- [TO DO]
Print the lines that run from the line with "Collection notice (565, 2476)" to the line with "Subscribe (836, 25)", keeping both end lines, exactly as they appear in the entries below, and nothing else.

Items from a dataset
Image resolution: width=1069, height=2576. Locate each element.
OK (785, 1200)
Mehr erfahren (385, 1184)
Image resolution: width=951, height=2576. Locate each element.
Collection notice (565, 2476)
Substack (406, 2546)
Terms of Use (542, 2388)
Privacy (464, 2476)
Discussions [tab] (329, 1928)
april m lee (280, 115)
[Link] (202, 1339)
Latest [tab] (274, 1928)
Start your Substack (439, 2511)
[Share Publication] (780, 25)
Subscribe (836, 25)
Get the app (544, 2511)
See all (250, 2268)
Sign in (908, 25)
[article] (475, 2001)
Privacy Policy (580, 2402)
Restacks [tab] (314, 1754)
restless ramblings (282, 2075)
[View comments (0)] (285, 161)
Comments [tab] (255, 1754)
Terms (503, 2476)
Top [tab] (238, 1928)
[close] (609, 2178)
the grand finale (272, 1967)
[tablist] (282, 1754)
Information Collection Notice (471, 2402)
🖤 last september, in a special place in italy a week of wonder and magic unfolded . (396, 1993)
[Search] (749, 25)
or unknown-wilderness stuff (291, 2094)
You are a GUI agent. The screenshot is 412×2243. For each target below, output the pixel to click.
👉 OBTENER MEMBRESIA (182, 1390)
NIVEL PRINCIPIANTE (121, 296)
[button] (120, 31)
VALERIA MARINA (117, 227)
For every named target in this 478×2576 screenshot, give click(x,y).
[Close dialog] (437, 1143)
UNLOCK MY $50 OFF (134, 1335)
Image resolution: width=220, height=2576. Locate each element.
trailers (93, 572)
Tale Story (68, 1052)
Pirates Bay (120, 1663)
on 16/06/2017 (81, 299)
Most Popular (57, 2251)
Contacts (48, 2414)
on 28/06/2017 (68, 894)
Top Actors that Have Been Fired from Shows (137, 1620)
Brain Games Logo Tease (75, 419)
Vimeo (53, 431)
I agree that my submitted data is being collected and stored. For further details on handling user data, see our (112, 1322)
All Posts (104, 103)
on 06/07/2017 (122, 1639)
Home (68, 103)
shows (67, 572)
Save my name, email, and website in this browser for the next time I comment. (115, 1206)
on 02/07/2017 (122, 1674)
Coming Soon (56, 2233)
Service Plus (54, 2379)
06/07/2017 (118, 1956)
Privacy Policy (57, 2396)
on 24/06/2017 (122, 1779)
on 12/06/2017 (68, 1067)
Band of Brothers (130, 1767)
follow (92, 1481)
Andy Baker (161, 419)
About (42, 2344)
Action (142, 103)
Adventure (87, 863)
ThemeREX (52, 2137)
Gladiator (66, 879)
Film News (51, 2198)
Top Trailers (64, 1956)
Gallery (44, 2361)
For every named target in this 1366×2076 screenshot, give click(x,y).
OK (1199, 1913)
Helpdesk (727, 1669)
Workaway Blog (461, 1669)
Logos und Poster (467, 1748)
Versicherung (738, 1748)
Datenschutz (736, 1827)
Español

- [RESULT OF THE TASK]
Collection notice (565, 2476)
Substack (406, 2546)
Terms of Use (542, 2388)
Privacy (464, 2476)
Discussions [tab] (329, 1928)
april m lee (280, 115)
[Link] (202, 1339)
Latest [tab] (274, 1928)
Start your Substack (439, 2511)
[Share Publication] (780, 25)
Subscribe (836, 25)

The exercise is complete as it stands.